El primer museo que admitió la fotografía en su acervo nos da muestras de ello. En 1852 se fundó en Londres el South Kensington Museum; en 1899 se rebautizó como Victoria and Albert Museum (V & A), nombre con el que se le conoce todavía. Desde su nacimiento, acaecido a un estrecho intervalo de las invenciones de Daguerre y Fox Talbot, la joven entidad evidenció la imposibilidad de ningunear al nuevo medio. Su primer director, Sir Henry Cole, era un aficionado entusiasta que valoraba en la fotografía grandes posibilidades educativas y al mismo tiempo, aunque en menor medida, capacidad de expresión artística.
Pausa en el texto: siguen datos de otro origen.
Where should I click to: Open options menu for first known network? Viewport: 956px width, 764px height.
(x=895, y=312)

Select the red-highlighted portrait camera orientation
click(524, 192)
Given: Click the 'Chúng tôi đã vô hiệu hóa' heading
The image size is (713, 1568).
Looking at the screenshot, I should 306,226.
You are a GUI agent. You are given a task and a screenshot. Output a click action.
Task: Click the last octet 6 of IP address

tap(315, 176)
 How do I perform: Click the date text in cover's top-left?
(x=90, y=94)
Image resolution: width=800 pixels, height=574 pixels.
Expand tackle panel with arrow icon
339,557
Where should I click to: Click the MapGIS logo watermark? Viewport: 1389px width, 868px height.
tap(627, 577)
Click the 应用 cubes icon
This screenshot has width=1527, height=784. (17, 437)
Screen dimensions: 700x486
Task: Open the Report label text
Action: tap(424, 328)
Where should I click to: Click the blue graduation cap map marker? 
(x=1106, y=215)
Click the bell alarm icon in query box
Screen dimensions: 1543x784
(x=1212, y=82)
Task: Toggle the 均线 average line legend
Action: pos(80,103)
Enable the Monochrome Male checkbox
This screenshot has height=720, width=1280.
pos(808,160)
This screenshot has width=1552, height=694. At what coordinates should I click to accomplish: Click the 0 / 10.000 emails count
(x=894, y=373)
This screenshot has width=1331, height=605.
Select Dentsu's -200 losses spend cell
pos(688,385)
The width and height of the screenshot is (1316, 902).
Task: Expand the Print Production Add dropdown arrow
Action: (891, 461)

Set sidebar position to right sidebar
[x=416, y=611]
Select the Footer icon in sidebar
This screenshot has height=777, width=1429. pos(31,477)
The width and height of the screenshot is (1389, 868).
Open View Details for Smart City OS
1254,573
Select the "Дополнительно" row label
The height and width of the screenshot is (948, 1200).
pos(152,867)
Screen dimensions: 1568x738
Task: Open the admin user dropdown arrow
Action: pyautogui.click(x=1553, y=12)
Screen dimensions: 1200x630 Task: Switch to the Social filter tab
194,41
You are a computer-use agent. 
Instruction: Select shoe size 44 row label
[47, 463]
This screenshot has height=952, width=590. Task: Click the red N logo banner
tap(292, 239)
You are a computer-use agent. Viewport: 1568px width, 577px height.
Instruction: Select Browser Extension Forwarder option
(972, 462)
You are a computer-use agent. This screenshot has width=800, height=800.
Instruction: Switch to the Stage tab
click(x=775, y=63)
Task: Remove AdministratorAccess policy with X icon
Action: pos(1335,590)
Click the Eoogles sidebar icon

El actual conservador jefe de fotografía del V & A, Martin Barnes, deseoso de rehabilitar figura de su ilustre predecesor, le atribuye generosamente la anticipación de comprender “la doble naturaleza de la fotografía: registrar y transmitir información, pero también interpretar el mundo poéticamente” . Pero lo cierto es que si bien el V & A fue un museo pionero en el mundo al efectuar las primeras adquisiciones de fotografías consideradas como obras artísticas autónomas [por ejemplo, en la década de 1860 se adquirieron tirajes de Julia Margaret Cameron, pero subyace la duda si se debió a su valía artística, o a la preeminencia de las personalidades retratadas, o a ambos motivos a la vez], el afán de recopilación priorizó siempre las fotografías de carácter informativo, asignables por tanto más a la fototeca (el archivo gráfico) que a la colección.

La relación del V & A con la fotografía ha sido objeto de numerosos estudios y recapitulaciones . El museo abrió inmediatamente un estudio fotográfico permanente, al frente del cual estuvo Charles Thurston Thompson, que tenía como misión reproducir piezas de la colección para su inventario gráfico así como para cuestiones de administración y seguridad, pero especialmente para poner a disposición del público reproducciones artísticas con fines comerciales y divulgativos. Al iniciar la colección, empezaron a llegar al museo ejemplares de artes decorativas y bellas artes procedentes de Europa y Asia, tales como detalles arquitectónicos, piezas ornamentales, esculturas, moldes de yeso, hierro forjado, cerámica, vidrio, mobiliario, pinturas y dibujos. Esos objetos eran sistemáticamente fotografiados y las copias se ponían a la venta o se prestaban a escuelas de arte. Paralelamente se desarrolló un programa de adquisición de fotografías arquitectónicas y topográficas que debían enriquecer el archivo del museo y proporcionar información de contexto en la exhibición de determinadas obras en las salas. Por ejemplo las fotografías de catedrales góticas francesas de Edouard Baldus y Bisson Frères aportaban una información muy valiosa a los estudiantes de arte y diseño que no podían permitirse un viaje para visitarlas. En 1866 el museo envió a España a Thompson para que fotografiase la catedral de Santiago de Compostela; posteriormente una selección de las vistas efectuadas se presentaron junto a los moldes de yeso del famoso Pórtico de la Gloria. El hecho de recopilar y acumular fotografías en base a este criterio traducía el intento de forjar una colección enciclopédica que instruyese al público e inspirase a diletantes y curiosos.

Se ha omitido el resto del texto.